◆ Things to do
1 > Using the post about low blood sugar, answer each question on its own line, marked (a), (b), (c).
(a) What reading did the writer get upon testing after walking home in the rain?
(b) How many lows per week did the writer formerly have?
(c) With what did the writer treat the low?
2 > For each statement below, state whether it agrees with the post about low blood sugar, answering yes or no and quoting the words of the post that decide it.
(a) The writer has lost weight while taking Cycloset.
(b) The insert supplied with the drug addresses increased low awareness.
(c) The writer's two previous lows resembled the low after the walk in the rain.

◆ Text

::::::::::

I know I've been gone a really long time (school, family, lack of sleep--it all catches up eventually). I've mostly been good--the Cycloset seems to be working well, I haven't lost a single ounce, and I can't wait for school to be over so I can go back to eating like a normal person.
I had a scary experience yesterday, though, and I wanted to ask if anyone's heard of anything like what I think might've happened.
I walked home in the absolute pouring rain yesterday--so bad my sneakers are still soaked. By the time I got back, I knew I was low--I could hardly get up the stairs, practically couldn't peel off my socks--but when I tested, I was only 66.
I hardly ever get lows anymore. I used to get 5-6 per week, with one or two of those being in the 50's. I think I've had three in the last three months, and I can't remember when the last one was before that. And I used to never feel lows. I'd occasionally have a headache, I had the rare episode of being unusually hungry or cranky or tired, but I almost never had that shaking, lost, I-can't-control-my-body kind of low that I've always heard about.
I treated with a quarter cup of orange juice, followed by four cookies (completely unable to control myself--I should've stopped with the orange juice).
The last two lows I've had have been like this, too--not as bad, but they were similar. Those three lows are all the lows I've had since I started Cycloset, and I wonder if that could be the reason for the increased low awareness.
Has anyone heard of increased low awareness rather than decreased low awareness with meds? I know that pretty much no one here takes Cycloset, but the insert I got with the drug doesn't say anything about this. I know there's a good chance this is just because I'm almost never low anymore, but I just want to check before I make a fool of myself to my endocrinologist.
Also? Is it weird that it completely freaked me out that a borderline low made me feel that low? I mean, with the symptoms I should've been in the 30's or 40's, not the mid-60's.

::::::::::

◆ Dataset
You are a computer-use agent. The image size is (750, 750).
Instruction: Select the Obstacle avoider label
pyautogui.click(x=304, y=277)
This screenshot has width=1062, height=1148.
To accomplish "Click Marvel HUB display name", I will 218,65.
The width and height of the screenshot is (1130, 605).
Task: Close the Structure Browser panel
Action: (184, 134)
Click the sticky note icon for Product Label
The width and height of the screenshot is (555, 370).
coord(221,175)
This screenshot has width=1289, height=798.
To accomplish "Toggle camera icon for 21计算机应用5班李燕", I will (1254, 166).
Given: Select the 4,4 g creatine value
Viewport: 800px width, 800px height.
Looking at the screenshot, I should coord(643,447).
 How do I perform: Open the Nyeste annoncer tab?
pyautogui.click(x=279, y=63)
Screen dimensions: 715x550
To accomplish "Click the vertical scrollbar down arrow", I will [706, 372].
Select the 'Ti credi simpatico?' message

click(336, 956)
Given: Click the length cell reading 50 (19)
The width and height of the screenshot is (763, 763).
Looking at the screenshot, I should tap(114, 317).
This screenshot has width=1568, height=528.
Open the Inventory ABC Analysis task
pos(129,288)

::::::::::

◆ Answer list
1 >
(a) 66
(b) 5-6 per week
(c) A quarter cup of orange juice, followed by four cookies

2 >
(a) No: "I haven't lost a single ounce"
(b) No: "the insert I got with the drug doesn't say anything about this"
(c) Yes: "The last two lows I've had have been like this, too--not as bad, but they were similar."